• [Aufgaben]:
a) Übersetze den Satz „Piki hingegen scheint schon immer lesbisch gewesen zu sein.“ aus dem Textauszug ins Englische.
b) Zitiere aus dem Textauszug wörtlich den Abschnitt, der mit den Worten beginnt, die „Mit ihrer elliptischen“ enthalten, und mit „oder Achterbahnfahrten zwischenzublenden.“ endet.
c) Warum steigert sich die Spannung laut dem Textauszug manchmal bis ins beinahe Unerträgliche? Antworte in einem bis drei Sätzen.

┌─ Vorliegender Textauszug

Achterbahnfahrt mit Filmrissen

von Anja Kümmel

„Was würdest du gern mit mir machen?“, fragt Piki Jonna nach der ersten gemeinsam verbrachten Nacht. Jonna scheint etwas überrumpelt von dieser Frage, streift sie doch gerade erst schlaftrunken durch Pikis Wohnung, inspiziert mit kaum verhohlener Neugier ihre Regale, ihre Plattensammlung. Piki, auf dem Sofa lümmelnd, macht mit provokantem Lächeln Vorschläge wie „einen Milchshake mit zwei Strohhalmen trinken“ oder „in den Vergnügungspark gehen“. Während sie spricht, fällt Jonnas Blick auf einen Haken an der Decke, in dem Eingeweihte unschwer eine Hängevorrichtung für Bondage-Spiele erkennen dürften. Aha – da erklärt also die toughe, S/M-affine Butch der naiven blonden Babylesbe vom Land, was Sache ist … In diesem Licht lässt sich Pikis ironische Aufzählung typisch romantischer Aktivitäten als kokette Ablehnung all dessen deuten, was ihr sicherlich viel zu „vanilla“ ist.

Erst später verstehen wir, dass das Auslegen falscher Fährten zum zentralen Konstruktionsprinzip von „Baby Jane“ gehört: Katja Gauriloffs Spielfilmdebüt strotzt nur so von starken visuellen Eindrücken, aus denen wir Interpretationen des Geschehens zu ziehen versuchen, um der spröden Handlung, den minimalistischen Dialogen einen Sinn abzuringen. So charismatisch wie enigmatisch verkörpern Roosa Söderholm und die Sängerin Maria Ylipää die Hauptrollen in dieser Romanze, die so rau ist wie das finnische Klima. Ihr Wohin und Woher bleibt weitgehend im Dunkeln: Wir wissen nichts über Jonnas Background, nur dass sie relativ mittellos in Helsinki strandet und ab und an mit ihrer Mutter telefoniert. Frauen zu begehren und sich in Piki zu verlieben, ist für Jonna offensichtlich kein Problem, obwohl später angedeutet wird, dass sie vorher vor allem Hetero-Erfahrungen hatte. Piki hingegen scheint schon immer lesbisch gewesen zu sein. Sie lebt allein, umgeben lediglich von einer lose gestrickten queeren Wahlfamilie, die jedoch, bis auf Pikis undurchschaubare Ex-Freundin Bossa, eher eine eklektische Zusammenstellung verschiedener Prototypen bleibt.

Mit ihrer elliptischen Erzählweise durchkreuzt Gauriloff gängige Seh- und Deutungsgewohnheiten, was zunächst irritiert, zugleich aber auch eine flirrende Spannung erzeugt, die sich manchmal bis ins beinahe Unerträgliche steigert. Denn dass irgendetwas Dunkles in der sich langsam entwickelnden Dynamik zwischen Jonna und Piki lauert, ist schnell klar. Immer wieder gewährt Gauriloff ihren Zuschauer_innen flüchtige Einblicke in mögliche Abgründe, nur um dann die Leinwand in Schwärze versinken zu lassen oder rätselhafte Bilder von Raubtieren oder Achterbahnfahrten zwischenzublenden.

└─
┌─ Extrahiertes Material

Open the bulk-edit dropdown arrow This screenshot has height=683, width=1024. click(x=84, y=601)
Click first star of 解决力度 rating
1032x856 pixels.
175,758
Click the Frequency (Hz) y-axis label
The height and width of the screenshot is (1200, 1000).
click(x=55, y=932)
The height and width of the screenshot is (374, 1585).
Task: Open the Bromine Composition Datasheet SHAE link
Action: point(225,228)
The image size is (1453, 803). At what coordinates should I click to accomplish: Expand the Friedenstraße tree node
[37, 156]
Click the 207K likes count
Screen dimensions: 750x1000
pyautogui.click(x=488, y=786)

└─

• [Lösungen]:
a) Piki, on the other hand, seems to have always been a lesbian.

b)
Mit ihrer elliptischen Erzählweise durchkreuzt Gauriloff gängige Seh- und Deutungsgewohnheiten, was zunächst irritiert, zugleich aber auch eine flirrende Spannung erzeugt, die sich manchmal bis ins beinahe Unerträgliche steigert. Denn dass irgendetwas Dunkles in der sich langsam entwickelnden Dynamik zwischen Jonna und Piki lauert, ist schnell klar. Immer wieder gewährt Gauriloff ihren Zuschauer_innen flüchtige Einblicke in mögliche Abgründe, nur um dann die Leinwand in Schwärze versinken zu lassen oder rätselhafte Bilder von Raubtieren oder Achterbahnfahrten zwischenzublenden.

c) Die Spannung steigert sich so, weil schnell klar ist, dass in der sich langsam entwickelnden Dynamik zwischen Jonna und Piki irgendetwas Dunkles lauert.